Exercise aim: From the data below, copy exactly the lines that lie between the one holding "Diamond (132, 157)" and the one holding "lifestyle (526, 843)", including both, and nothing more.

Entries shown:
────────────────────────────────────────
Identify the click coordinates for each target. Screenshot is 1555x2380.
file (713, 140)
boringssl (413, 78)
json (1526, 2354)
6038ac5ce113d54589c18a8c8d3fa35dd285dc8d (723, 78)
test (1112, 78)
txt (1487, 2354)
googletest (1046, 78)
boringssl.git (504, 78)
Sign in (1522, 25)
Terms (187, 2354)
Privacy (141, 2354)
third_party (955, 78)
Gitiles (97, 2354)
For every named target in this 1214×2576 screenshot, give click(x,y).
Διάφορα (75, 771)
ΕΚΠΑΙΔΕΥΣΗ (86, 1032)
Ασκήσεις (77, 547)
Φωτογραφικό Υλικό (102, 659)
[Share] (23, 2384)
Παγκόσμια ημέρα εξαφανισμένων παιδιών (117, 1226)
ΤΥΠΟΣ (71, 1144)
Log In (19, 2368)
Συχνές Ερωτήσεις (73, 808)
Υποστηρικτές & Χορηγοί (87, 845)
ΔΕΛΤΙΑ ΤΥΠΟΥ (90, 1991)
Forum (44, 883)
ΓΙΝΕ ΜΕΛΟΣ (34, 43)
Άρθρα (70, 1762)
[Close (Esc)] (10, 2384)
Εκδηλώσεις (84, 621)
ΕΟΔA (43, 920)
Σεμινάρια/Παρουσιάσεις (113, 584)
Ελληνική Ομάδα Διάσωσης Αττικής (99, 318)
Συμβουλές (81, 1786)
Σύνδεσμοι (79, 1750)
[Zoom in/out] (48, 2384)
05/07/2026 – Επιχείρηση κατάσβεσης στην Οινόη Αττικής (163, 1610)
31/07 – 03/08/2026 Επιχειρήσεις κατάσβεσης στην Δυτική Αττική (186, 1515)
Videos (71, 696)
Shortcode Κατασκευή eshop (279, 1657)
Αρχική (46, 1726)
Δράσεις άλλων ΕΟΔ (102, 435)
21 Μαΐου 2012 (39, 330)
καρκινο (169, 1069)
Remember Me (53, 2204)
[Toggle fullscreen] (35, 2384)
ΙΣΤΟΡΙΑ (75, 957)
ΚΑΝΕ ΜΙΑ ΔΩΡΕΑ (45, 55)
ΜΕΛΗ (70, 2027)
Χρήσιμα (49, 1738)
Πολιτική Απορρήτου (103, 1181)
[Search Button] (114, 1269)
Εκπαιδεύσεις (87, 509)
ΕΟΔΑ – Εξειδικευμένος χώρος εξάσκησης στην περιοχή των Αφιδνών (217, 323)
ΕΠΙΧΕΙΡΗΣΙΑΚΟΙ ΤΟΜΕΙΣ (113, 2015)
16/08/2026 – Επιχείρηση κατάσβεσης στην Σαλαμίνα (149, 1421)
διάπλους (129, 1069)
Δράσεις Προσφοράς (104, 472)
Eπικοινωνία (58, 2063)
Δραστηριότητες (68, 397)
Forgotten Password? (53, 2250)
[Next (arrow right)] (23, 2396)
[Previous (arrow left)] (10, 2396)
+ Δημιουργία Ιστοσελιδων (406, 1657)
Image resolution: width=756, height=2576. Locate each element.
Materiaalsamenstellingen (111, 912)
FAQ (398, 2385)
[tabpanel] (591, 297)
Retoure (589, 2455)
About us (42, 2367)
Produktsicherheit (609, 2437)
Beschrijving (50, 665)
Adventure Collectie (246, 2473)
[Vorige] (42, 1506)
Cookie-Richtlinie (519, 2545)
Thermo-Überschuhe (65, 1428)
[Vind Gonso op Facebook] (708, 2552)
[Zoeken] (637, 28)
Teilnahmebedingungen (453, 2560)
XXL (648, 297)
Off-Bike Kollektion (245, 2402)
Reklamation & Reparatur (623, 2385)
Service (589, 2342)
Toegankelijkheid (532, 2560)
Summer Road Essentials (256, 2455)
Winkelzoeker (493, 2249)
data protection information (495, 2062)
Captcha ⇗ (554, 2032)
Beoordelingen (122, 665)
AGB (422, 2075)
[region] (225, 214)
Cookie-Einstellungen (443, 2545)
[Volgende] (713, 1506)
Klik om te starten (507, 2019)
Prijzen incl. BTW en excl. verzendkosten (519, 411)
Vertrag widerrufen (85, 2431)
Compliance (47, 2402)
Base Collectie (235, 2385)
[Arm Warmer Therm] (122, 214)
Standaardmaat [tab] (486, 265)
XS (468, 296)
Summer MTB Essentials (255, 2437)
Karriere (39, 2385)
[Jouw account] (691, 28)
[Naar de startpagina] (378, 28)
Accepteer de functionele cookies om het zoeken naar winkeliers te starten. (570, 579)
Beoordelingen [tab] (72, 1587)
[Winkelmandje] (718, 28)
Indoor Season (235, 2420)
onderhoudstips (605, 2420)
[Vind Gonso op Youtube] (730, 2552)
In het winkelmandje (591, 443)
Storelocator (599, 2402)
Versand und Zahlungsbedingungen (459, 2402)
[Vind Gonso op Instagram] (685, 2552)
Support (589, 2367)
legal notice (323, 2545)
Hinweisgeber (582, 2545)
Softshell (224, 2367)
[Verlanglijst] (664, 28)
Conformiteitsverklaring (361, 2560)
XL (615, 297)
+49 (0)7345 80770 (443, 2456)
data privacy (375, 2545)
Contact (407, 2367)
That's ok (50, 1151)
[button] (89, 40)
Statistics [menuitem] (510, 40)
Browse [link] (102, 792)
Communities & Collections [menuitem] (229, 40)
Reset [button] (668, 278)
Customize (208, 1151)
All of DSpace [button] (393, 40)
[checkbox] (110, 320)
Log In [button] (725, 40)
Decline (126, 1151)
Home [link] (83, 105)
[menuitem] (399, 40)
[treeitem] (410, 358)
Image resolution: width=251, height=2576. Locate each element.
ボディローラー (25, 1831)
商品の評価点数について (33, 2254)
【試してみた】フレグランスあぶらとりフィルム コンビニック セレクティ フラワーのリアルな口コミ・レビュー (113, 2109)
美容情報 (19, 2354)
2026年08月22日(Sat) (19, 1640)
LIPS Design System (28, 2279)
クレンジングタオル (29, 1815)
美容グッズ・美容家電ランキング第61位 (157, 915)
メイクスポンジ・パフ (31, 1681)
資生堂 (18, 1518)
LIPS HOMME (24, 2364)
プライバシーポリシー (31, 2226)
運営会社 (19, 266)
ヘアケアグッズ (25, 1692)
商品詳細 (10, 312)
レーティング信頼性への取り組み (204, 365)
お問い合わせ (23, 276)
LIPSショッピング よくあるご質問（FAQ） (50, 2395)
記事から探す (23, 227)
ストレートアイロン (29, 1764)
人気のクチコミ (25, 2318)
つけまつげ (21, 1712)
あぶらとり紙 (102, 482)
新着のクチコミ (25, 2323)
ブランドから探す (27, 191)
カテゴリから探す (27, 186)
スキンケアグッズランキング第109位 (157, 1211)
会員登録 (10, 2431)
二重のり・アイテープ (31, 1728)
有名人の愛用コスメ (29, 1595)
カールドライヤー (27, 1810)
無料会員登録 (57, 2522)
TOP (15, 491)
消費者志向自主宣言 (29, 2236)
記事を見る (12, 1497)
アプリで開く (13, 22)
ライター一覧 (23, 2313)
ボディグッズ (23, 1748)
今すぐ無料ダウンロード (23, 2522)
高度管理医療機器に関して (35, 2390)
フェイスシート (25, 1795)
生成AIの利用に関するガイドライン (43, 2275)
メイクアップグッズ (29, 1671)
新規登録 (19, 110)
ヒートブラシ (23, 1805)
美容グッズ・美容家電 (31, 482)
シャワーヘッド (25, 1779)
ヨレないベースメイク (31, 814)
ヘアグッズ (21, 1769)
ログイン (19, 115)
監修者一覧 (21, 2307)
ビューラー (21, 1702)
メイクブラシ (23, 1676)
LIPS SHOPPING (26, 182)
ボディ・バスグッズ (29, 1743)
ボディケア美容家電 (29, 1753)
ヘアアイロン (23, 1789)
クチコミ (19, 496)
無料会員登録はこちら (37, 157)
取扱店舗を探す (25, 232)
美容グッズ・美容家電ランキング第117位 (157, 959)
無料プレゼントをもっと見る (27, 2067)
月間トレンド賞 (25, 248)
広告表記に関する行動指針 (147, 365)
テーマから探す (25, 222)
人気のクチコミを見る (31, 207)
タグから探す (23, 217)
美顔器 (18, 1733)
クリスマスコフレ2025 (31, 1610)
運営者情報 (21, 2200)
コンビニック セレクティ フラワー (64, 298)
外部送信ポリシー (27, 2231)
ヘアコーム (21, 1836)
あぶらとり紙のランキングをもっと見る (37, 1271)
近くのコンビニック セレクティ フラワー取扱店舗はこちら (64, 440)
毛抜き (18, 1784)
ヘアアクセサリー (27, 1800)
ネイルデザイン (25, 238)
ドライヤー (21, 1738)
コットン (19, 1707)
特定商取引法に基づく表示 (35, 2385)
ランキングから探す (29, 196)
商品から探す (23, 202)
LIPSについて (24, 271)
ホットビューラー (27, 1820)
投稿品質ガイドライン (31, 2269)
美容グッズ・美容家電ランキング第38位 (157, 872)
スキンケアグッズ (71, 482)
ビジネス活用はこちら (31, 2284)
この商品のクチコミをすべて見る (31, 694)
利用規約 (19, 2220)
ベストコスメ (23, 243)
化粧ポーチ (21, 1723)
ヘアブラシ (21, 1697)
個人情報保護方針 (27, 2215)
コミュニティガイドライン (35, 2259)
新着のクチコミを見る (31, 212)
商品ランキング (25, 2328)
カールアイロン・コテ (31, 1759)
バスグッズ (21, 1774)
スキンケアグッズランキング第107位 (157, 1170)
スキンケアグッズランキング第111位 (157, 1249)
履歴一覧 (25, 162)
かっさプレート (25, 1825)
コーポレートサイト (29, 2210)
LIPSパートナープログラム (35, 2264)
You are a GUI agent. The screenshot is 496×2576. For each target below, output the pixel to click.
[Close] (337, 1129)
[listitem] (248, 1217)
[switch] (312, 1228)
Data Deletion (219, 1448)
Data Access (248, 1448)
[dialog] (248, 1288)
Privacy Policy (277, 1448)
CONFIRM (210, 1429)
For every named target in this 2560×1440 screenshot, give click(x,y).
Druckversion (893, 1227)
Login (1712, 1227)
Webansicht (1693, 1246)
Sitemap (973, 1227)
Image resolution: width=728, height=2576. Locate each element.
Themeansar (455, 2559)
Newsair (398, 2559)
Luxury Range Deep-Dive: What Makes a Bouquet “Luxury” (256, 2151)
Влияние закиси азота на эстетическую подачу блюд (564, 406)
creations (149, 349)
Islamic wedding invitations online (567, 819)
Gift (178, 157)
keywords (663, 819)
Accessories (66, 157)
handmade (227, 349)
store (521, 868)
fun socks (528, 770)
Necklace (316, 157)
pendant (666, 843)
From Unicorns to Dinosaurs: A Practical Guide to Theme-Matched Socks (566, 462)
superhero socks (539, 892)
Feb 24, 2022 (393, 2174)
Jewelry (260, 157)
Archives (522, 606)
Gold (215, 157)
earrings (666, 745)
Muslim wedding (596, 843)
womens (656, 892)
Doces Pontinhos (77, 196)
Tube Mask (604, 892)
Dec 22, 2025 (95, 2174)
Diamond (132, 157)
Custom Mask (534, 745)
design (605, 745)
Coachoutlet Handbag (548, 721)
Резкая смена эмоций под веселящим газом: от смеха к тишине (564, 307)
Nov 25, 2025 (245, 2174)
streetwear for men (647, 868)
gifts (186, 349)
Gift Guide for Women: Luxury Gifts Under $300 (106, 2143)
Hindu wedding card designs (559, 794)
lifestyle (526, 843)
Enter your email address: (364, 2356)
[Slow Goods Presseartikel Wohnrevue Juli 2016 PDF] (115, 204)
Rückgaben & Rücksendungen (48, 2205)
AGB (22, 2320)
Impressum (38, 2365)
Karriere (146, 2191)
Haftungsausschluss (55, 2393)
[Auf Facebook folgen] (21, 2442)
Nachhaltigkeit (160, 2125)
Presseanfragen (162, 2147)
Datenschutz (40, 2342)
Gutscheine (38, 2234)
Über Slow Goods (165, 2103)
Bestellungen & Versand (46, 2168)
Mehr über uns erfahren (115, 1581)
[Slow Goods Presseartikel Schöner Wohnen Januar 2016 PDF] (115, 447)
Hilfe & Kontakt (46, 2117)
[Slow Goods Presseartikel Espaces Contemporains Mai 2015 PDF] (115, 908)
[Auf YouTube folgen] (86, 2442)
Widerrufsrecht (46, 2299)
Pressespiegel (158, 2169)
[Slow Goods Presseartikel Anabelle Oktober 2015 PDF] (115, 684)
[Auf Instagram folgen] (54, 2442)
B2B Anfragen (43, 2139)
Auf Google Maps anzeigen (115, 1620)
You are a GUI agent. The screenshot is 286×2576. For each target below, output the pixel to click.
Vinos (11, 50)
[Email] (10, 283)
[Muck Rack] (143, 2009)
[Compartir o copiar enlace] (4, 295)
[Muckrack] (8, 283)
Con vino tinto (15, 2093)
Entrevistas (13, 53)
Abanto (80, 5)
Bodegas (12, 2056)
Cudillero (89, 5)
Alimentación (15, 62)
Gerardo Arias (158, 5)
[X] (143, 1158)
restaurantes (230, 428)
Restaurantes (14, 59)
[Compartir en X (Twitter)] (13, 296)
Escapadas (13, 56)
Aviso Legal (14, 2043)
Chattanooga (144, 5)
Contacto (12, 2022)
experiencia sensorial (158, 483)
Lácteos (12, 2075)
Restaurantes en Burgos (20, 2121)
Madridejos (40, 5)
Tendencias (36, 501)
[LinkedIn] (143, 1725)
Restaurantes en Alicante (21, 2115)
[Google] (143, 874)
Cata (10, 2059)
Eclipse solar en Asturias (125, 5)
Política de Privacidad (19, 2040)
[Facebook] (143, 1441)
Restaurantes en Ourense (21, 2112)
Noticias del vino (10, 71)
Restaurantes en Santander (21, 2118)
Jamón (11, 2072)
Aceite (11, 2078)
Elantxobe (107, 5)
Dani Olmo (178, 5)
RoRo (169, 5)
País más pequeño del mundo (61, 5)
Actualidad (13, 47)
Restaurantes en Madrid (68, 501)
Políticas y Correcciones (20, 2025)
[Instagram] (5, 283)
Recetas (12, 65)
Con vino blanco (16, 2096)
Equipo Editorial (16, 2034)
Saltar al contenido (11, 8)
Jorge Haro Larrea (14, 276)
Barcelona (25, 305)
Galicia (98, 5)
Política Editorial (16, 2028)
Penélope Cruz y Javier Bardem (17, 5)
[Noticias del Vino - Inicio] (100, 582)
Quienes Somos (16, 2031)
────────────────────────────────────────
Completed task:
Diamond (132, 157)
Custom Mask (534, 745)
design (605, 745)
Coachoutlet Handbag (548, 721)
Резкая смена эмоций под веселящим газом: от смеха к тишине (564, 307)
Nov 25, 2025 (245, 2174)
streetwear for men (647, 868)
gifts (186, 349)
Gift Guide for Women: Luxury Gifts Under $300 (106, 2143)
Hindu wedding card designs (559, 794)
lifestyle (526, 843)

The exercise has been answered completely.